Au total, ce repos ne serait pas de longue durée. En effet, dès quatre heures du matin, alors que l’est se nuançait des premières lueurs de l’aube, l’Élisabeth vint retrouver près de l’embouchure de la Montrose son mouillage de la veille.

Rien n’avait troublé cette navigation nocturne, bien que des grognements d’hippopotames fussent entendus à mi-route. On sait, d’après le récit du voyage de Fritz sur la rivière Orientale, que la présence de ces monstrueux amphibies s’était déjà signalée dans les cours d’eau de l’île.

Comme le temps était superbe, la mer belle, il fut décidé que la pinasse profiterait immédiatement de la brise matinale qui se levait au large. M. Zermatt jugea, non sans une certaine satisfaction, qu’il serait possible d’être de retour à Felsenheim en une quinzaine d’heures, c’est-à-dire avant la nuit.

Afin d’aller au plus court et de rallier directement le cap de l’Est, l’Élisabeth s’éloigna du littoral d’une bonne demi-lieue. Ses passagers eurent alors une plus complète vue de la côte qui se développait jusqu’à trois ou quatre lieues en direction du sud.

M. Zermatt ayant donné l’ordre de raidir les écoutes, afin de serrer le vent de plus près, la pinasse, tribord amures, fit route vers le cap de l’Est.

À ce moment, M. Wolston, qui se tenait à l’avant, porta la lunette à ses yeux. Après en avoir essuyé le verre, il sembla regarder avec une extrême attention un des points du littoral.

À plusieurs reprises, l’instrument s’abaissa et remonta entre ses mains. Aussi chacun fut-il frappé de l’obstination qu’il mettait à observer l’horizon vers le sud-est.

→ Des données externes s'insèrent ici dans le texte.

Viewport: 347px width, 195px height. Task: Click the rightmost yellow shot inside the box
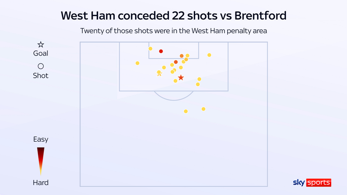pyautogui.click(x=209, y=55)
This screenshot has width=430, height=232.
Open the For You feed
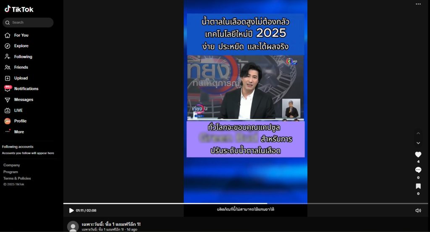point(21,35)
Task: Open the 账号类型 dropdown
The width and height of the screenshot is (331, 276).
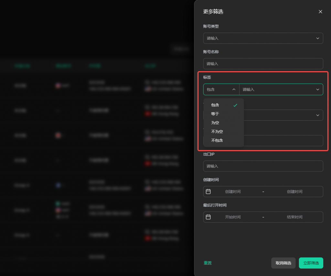Action: [263, 38]
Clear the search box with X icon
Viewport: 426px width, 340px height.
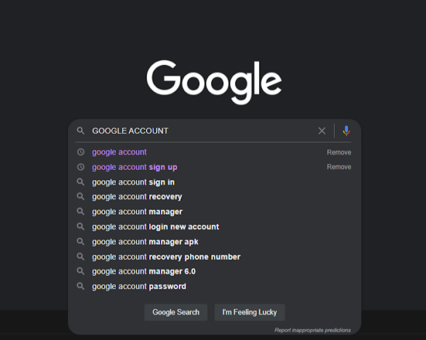point(322,131)
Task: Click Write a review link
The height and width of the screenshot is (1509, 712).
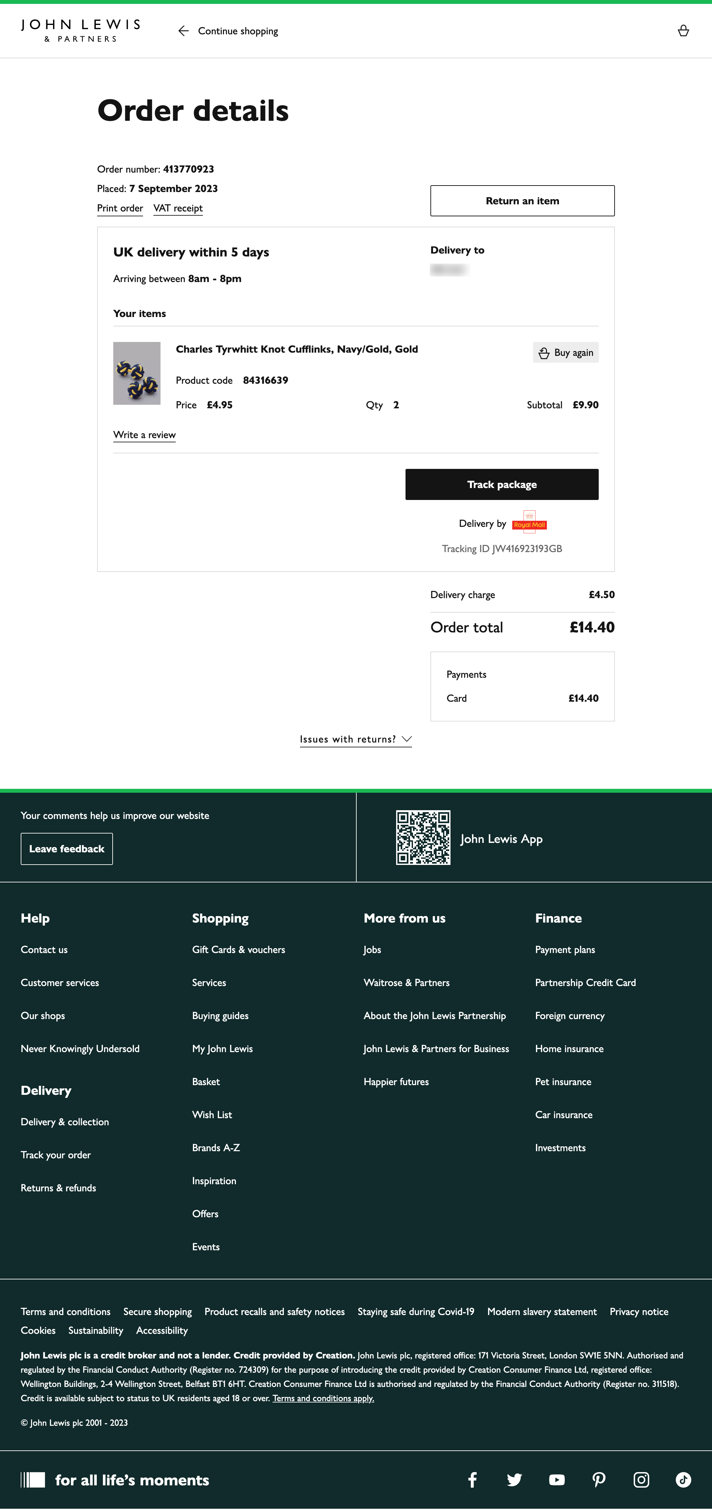Action: (144, 435)
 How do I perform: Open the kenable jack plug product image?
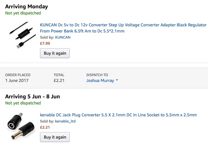coord(20,124)
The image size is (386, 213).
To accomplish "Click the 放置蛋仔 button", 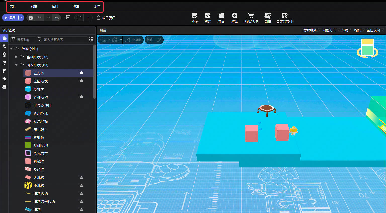I will point(106,18).
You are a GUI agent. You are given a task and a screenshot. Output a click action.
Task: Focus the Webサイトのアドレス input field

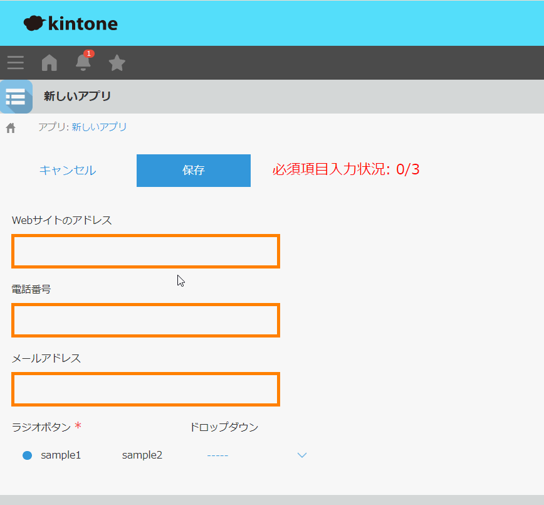pos(145,252)
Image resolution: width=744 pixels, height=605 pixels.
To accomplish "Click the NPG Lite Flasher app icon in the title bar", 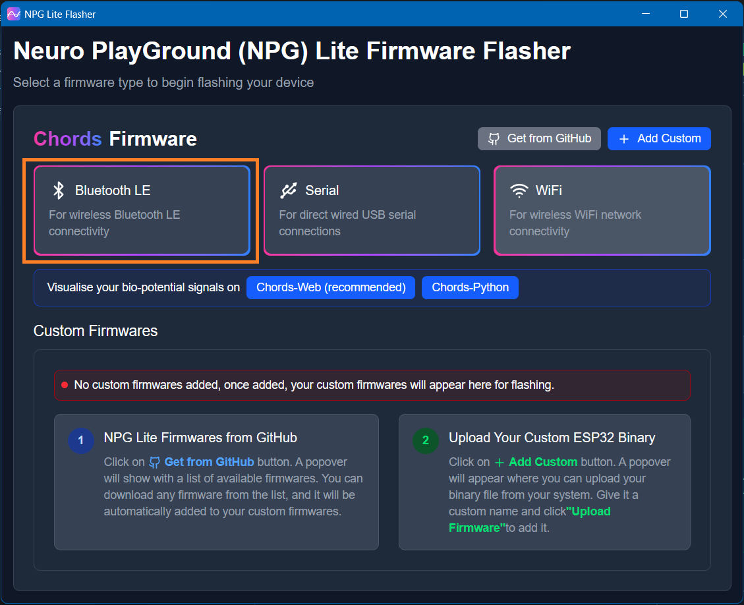I will click(x=13, y=14).
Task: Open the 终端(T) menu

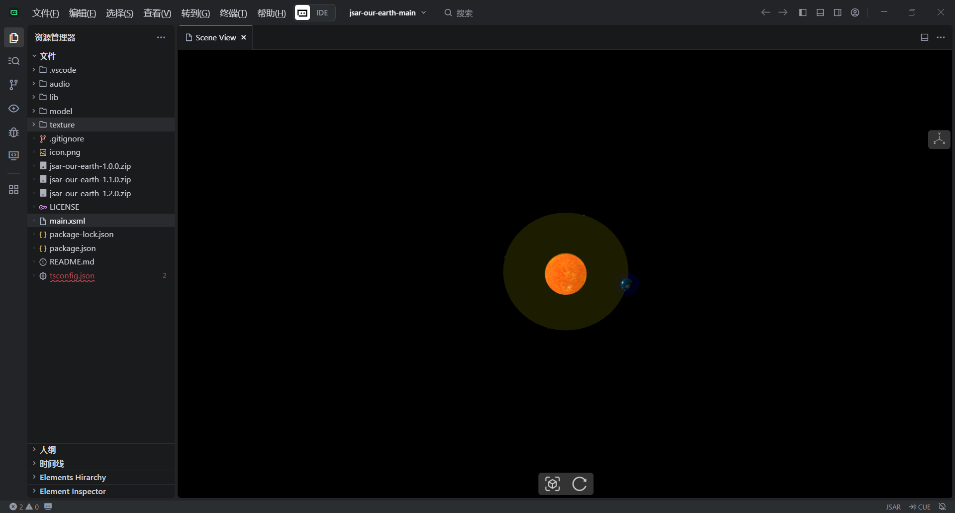Action: tap(233, 13)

M. Zermatt, abandonnant la barre à Jack, vint à l’avant de la pinasse dans l’intention de questionner M. Wolston, lorsque celui-ci, retirant la longue-vue de ses yeux, dit :

« Non… je me suis trompé…

– En quoi vous êtes-vous trompé, Wolston… demanda M. Zermatt, et qu’aviez-vous cru voir en cette direction ?…

– Une fumée…

– Une fumée ?… » répéta Ernest, qui s’était approché, inquiet de cette réponse.

En effet, cette fumée n’aurait pu provenir que d’un campement établi sur cette partie du littoral. De là, ces conséquences inquiétantes : l’île était-elle donc habitée par des indigènes ou des sauvages… Venus de la côte australienne sur leurs pirogues, avaient-ils débarqué, et ne chercheraient-ils pas à gagner l’intérieur ?… À quels dangers eussent été exposés les hôtes de Felsenheim, si ces naturels mettaient jamais le pied sur la Terre-Promise…

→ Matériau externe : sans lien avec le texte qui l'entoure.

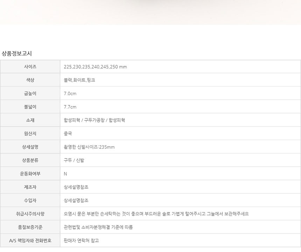Click the 원산지 value 중국

click(68, 133)
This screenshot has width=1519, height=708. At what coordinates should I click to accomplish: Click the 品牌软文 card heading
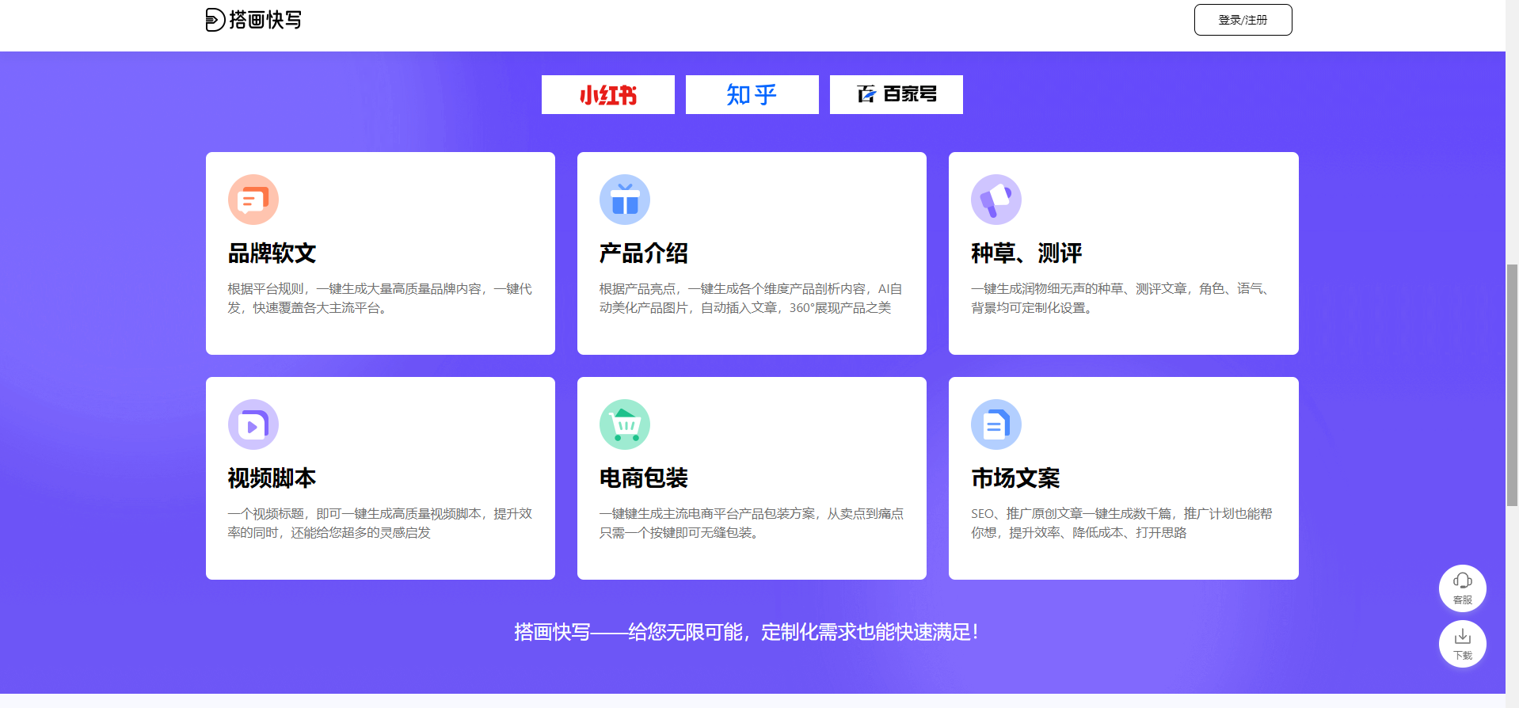tap(272, 253)
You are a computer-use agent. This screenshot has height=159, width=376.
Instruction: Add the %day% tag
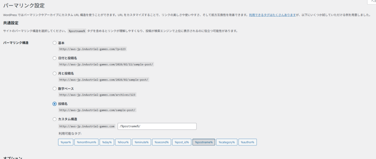(107, 142)
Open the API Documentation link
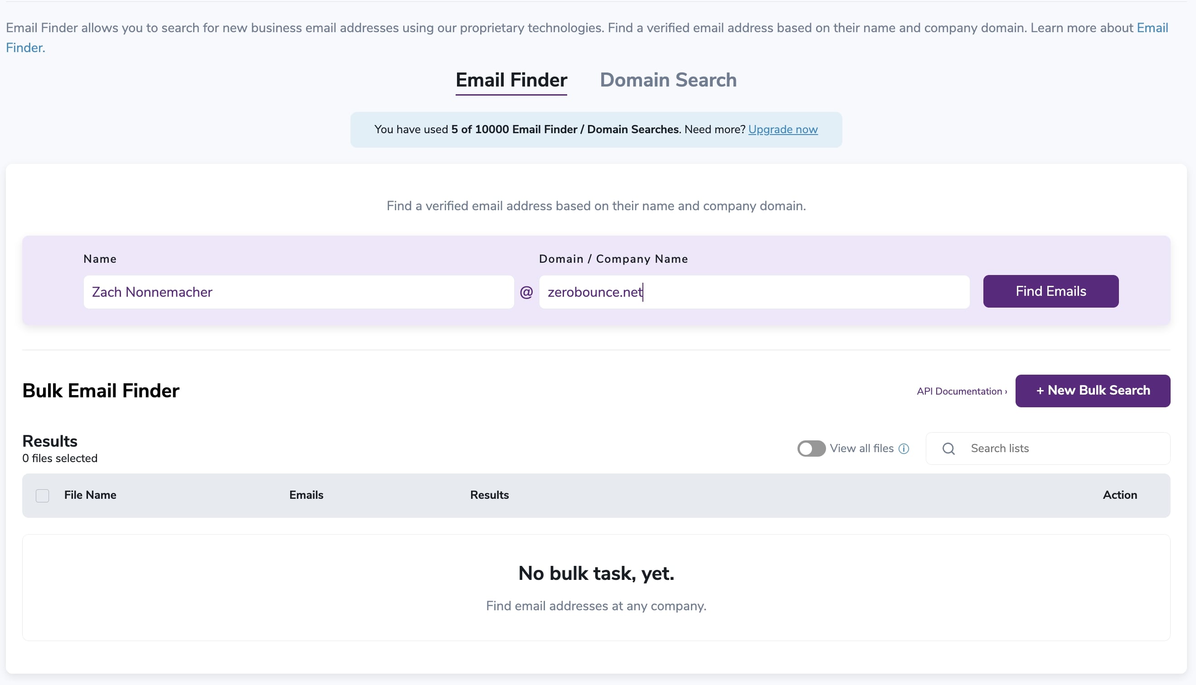The image size is (1196, 685). (961, 391)
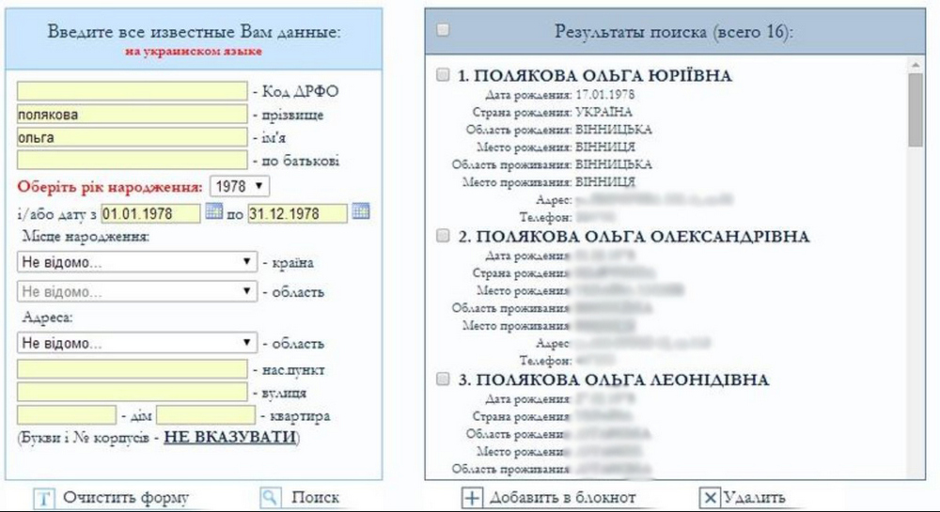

« À quel endroit auriez-vous aperçu cette fumée ?… demanda vivement M. Zermatt.

– Là… au-dessus de la dernière pointe que projette le littoral de ce côté. »

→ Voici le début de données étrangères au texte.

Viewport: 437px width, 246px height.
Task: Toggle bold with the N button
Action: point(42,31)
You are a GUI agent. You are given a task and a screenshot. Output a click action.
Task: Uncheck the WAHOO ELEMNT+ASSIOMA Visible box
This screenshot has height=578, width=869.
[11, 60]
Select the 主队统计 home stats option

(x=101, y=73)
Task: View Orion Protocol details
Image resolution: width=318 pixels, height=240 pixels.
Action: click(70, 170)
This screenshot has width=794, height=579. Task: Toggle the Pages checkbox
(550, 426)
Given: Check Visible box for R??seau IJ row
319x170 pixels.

Et M. Wolston indiquait l’extrême limite de la terre, à trois lieues environ, laquelle, à partir de cette pointe, disparaissait en se recourbant vers le sud-ouest.

M. Zermatt et Ernest, saisissant la longue-vue l’un après l’autre, regardèrent très attentivement l’endroit signalé.

« Je ne vois rien… dit M. Zermatt.

– Rien… » ajouta Ernest.

Pendant quelques instants encore M. Wolston observa avec une extrême attention.

« Non… je ne distingue plus cette fumée… dit-il. Ce devait être une légère vapeur grisâtre… un petit nuage très bas, qui vient de se dissiper. »

Cette réponse fut rassurante. Toutefois, tant que cette pointe fut en vue, M. Zermatt et ses compagnons ne la quittèrent point des yeux, mais ils ne remarquèrent rien dont ils dussent prendre inquiétude.

L’Élisabeth, couverte de toile, filait avec rapidité sur une mer un peu clapoteuse, qui ne gênait point sa marche. À une heure de l’après-midi, elle se trouvait devant la baie de la Licorne, qui fut laissée à une lieue sur bâbord ; puis, ralliant la côte, elle se dirigea en droite ligne vers le cap de l’Est.

Ce cap fut tourné à quatre heures, et comme la marée montante portait à l’ouest de la baie du Salut, une heure suffit à franchir cette distance. L’îlot du Requin doublé, L’Élisabeth piqua vers le ruisseau des Chacals et, trente-cinq minutes après, ses passagers débarquèrent sur la grève de Felsenheim.